(Element lookup records)
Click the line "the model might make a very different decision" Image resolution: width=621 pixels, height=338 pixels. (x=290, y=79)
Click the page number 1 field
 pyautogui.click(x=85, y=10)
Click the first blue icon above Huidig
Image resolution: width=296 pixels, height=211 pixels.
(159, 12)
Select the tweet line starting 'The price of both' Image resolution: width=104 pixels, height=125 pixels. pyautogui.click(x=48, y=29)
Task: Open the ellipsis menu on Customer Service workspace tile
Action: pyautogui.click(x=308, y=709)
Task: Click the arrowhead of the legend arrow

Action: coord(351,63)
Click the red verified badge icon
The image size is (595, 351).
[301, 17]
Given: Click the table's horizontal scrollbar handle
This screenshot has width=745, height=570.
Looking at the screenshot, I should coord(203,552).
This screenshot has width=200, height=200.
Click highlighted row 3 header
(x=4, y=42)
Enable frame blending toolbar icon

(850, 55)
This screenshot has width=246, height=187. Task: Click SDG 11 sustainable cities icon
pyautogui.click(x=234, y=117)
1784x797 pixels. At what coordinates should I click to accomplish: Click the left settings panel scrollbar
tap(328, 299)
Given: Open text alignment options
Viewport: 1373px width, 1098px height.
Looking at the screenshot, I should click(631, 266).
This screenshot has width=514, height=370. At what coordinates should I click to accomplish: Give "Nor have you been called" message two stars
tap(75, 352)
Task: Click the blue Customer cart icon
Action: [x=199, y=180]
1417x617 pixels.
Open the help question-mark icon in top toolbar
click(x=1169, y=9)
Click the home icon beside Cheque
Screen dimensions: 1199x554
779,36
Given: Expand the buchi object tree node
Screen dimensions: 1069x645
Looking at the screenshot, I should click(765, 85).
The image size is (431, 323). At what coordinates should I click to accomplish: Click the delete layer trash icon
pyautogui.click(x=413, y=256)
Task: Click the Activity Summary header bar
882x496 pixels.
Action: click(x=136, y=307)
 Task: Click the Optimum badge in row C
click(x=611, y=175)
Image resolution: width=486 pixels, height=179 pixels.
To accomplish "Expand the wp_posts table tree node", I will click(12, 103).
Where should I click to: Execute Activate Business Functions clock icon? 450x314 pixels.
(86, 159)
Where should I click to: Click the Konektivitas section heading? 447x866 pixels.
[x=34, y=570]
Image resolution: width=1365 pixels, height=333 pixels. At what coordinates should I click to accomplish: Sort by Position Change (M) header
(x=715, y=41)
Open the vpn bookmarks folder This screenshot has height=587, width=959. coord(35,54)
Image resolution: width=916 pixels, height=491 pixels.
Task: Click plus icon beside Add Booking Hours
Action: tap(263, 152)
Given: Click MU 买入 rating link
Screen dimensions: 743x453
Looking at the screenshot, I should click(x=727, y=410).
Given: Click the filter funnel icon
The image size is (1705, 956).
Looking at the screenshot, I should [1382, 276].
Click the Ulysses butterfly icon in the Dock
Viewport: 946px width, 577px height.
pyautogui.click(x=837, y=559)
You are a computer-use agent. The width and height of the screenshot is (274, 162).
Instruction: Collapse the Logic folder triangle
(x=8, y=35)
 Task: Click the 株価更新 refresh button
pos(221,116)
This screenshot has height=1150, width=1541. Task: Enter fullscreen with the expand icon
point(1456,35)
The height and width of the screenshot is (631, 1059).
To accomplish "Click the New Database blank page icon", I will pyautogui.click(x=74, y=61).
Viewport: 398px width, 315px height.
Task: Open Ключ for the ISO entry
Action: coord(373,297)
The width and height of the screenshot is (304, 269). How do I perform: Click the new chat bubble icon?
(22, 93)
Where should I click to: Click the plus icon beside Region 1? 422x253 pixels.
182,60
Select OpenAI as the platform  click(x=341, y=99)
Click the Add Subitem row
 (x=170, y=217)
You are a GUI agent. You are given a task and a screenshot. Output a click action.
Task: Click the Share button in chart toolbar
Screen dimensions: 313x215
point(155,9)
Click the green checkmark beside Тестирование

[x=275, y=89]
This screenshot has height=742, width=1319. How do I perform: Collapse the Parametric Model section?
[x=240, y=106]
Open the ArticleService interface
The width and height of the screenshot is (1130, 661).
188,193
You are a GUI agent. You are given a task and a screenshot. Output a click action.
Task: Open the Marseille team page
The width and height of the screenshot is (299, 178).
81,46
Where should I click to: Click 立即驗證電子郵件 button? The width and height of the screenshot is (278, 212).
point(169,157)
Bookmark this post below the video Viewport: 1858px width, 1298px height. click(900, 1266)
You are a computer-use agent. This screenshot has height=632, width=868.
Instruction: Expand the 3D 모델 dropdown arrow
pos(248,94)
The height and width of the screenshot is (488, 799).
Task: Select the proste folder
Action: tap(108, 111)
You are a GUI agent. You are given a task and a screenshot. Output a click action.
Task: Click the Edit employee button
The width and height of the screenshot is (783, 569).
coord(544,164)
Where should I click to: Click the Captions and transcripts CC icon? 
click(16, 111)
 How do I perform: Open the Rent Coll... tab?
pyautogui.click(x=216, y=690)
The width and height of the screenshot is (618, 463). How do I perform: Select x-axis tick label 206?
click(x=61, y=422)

* _TASK PROMPT_:
How many lines of the records above contain the string "tree", with case counting? Give only the number.

* _RESPONSE TO THE EXERCISE_:
2